2.3. Op grond van het vorenstaande en al hetgeen in het tussenvonnis van 16 november 2005 is overwogen komt de rechtbank tot de slotsom dat alle verweren die [gedaagde in conventie, eiser in reconventie] tegen de vordering van Boels heeft gevoerd moeten worden verworpen en dat de vordering zal worden toegewezen. [gedaagde in conventie, eiser in reconventie] zal als de in het ongelijk gestelde partij worden veroordeeld in de kosten van deze procedure, die van het beslag daaronder begrepen. Het beslag is niet in strijd met artikel 3 van de Boekhoudverordening gelegd nu het niet – zoals [gedaagde in conventie, eiser in reconventie] stelt – is gelegd op onder Boels aanwezige derdengelden, maar op door Boels in het kader van het tussen partijen bestaande geschil naar de derdenrekening van de Raad van Toezicht overgemaakte gelden.

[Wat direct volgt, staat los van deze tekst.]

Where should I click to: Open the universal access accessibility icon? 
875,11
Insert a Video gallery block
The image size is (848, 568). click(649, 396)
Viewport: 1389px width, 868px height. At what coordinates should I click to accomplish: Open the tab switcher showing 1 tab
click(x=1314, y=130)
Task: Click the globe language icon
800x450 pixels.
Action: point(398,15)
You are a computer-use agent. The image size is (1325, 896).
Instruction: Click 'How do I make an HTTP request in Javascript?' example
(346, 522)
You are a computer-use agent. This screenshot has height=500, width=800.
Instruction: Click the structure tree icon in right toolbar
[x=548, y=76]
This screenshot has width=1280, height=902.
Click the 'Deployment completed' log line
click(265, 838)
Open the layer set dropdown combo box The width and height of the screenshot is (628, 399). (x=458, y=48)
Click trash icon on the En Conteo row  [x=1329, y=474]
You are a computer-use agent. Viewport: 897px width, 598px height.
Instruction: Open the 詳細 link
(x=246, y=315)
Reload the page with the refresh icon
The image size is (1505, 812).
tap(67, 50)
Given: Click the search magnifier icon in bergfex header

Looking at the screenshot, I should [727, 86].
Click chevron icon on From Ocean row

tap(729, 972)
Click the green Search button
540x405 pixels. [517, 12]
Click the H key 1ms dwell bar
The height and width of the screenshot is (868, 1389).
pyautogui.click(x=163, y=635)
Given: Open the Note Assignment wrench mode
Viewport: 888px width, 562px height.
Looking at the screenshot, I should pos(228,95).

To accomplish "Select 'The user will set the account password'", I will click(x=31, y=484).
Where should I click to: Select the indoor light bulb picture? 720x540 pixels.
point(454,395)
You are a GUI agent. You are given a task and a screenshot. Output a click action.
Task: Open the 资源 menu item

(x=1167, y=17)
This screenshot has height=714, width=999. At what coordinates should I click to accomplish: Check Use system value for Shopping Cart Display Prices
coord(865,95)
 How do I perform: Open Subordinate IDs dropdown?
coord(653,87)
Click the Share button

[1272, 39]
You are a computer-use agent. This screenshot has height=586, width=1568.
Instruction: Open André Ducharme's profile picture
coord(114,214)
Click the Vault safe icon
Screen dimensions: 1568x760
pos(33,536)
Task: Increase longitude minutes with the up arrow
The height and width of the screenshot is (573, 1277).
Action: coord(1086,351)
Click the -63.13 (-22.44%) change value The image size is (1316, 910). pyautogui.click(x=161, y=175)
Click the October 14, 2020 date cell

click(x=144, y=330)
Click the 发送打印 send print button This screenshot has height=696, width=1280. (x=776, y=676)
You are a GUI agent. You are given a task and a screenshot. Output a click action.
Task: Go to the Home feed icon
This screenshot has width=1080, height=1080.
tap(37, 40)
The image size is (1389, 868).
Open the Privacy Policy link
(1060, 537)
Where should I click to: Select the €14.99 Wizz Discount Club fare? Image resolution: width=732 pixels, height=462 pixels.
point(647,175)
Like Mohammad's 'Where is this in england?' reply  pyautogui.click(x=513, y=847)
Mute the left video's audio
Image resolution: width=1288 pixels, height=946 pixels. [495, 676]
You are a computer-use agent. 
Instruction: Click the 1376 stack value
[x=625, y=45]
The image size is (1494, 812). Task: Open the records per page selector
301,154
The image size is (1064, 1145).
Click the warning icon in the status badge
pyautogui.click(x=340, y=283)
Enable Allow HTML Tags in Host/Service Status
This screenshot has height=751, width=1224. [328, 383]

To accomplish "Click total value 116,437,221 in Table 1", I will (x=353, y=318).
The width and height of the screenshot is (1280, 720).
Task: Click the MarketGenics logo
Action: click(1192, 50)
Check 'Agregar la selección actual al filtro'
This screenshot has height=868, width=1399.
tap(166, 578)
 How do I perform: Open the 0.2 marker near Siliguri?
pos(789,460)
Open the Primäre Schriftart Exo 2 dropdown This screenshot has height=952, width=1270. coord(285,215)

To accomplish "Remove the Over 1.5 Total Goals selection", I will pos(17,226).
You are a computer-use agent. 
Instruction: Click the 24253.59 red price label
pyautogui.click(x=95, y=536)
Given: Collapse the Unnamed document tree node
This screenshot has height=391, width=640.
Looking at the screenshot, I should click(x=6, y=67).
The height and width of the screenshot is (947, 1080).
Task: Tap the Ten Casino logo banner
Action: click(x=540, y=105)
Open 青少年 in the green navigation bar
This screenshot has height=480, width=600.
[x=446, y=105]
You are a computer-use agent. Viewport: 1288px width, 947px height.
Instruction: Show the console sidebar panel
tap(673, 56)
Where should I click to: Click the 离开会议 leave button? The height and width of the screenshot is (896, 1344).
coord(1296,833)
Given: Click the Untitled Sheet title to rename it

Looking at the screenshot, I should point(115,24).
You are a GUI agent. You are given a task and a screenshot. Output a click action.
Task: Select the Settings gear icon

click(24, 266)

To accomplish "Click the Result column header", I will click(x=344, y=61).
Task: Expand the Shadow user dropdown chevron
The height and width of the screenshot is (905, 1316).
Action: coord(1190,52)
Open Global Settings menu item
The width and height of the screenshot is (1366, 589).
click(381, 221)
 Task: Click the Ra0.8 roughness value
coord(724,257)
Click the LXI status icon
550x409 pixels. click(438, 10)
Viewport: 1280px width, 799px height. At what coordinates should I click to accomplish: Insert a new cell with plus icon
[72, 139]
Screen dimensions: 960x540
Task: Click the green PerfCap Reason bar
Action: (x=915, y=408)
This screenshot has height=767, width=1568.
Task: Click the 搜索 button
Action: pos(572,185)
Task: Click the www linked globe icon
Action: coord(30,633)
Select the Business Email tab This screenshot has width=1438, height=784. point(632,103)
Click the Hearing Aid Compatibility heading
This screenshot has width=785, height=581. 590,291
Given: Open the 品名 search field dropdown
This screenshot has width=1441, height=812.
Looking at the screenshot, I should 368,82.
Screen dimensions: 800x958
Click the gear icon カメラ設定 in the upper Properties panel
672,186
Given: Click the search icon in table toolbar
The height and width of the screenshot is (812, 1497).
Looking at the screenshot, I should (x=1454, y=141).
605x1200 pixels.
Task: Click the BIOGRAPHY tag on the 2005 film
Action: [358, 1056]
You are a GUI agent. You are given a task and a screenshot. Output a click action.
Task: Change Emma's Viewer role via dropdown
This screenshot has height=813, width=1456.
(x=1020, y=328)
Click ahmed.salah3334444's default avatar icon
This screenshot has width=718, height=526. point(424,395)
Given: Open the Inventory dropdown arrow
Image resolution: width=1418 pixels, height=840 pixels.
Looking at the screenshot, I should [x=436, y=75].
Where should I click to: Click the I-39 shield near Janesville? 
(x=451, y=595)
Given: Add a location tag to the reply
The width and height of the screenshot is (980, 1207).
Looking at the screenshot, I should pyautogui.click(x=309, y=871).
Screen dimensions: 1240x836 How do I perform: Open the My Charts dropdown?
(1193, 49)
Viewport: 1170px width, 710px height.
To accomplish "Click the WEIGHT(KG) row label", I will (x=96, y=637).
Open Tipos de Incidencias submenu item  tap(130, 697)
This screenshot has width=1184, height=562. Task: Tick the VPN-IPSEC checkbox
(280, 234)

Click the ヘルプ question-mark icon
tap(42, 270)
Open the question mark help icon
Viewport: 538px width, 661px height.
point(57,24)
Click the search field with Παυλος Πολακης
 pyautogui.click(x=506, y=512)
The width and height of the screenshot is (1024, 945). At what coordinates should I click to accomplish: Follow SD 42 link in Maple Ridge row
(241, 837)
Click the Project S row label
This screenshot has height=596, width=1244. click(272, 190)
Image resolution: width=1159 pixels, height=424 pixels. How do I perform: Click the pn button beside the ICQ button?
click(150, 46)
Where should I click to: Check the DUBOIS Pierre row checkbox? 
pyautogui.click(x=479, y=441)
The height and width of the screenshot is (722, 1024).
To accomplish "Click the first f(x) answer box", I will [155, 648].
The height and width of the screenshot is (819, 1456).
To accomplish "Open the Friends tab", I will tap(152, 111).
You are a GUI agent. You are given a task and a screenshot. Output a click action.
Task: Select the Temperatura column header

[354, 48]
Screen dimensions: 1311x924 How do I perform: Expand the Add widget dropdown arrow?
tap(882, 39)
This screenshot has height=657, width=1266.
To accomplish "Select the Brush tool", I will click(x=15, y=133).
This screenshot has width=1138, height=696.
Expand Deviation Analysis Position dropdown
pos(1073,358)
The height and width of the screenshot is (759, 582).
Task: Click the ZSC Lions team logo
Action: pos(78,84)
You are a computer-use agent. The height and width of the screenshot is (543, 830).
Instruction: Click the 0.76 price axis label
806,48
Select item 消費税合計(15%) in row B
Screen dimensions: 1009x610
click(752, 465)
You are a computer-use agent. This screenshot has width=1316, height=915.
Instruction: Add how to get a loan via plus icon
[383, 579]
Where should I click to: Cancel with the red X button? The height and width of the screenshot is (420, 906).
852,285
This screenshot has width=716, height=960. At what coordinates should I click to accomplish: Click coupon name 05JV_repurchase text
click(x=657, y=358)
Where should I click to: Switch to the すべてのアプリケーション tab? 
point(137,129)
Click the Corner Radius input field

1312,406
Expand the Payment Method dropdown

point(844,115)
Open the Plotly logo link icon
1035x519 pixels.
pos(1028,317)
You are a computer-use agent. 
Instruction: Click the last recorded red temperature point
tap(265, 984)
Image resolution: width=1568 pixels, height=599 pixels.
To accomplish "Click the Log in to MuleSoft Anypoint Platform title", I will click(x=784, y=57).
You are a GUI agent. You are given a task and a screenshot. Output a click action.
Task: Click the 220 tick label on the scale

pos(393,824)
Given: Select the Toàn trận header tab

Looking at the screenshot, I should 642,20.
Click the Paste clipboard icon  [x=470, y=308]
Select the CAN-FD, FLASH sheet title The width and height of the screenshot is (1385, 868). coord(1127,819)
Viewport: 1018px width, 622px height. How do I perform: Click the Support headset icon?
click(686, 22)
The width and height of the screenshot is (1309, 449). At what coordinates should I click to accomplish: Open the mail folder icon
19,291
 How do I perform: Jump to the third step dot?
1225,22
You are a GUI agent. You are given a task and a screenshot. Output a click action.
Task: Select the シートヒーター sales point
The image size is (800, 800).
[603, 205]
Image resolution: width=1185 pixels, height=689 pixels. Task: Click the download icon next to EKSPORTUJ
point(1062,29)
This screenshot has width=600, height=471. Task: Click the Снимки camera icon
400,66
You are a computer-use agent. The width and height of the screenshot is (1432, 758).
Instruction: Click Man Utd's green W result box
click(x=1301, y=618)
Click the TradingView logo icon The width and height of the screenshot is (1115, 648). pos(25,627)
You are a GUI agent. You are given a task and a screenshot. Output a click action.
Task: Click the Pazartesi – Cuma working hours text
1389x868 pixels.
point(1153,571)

Al om die reden is van de door [gedaagde in conventie, eiser in reconventie] gestelde onrechtmatigheid geen sprake; daarbij kan in het midden blijven of het door [gedaagde in conventie, eiser in reconventie] gestelde handelen in strijd met genoemd artikel van de Boekhoudverordening kan worden beschouwd als jegens hem onrechtmatig.
in (voorwaardelijke) reconventie
2.4. Nu aan de voorwaarde waaronder de bij eis in reconventie gedane vordering is ingediend – namelijk dat de vordering in conventie zou worden afgewezen – niet is voldaan, komt de rechtbank aan beoordeling van die vordering niet toe.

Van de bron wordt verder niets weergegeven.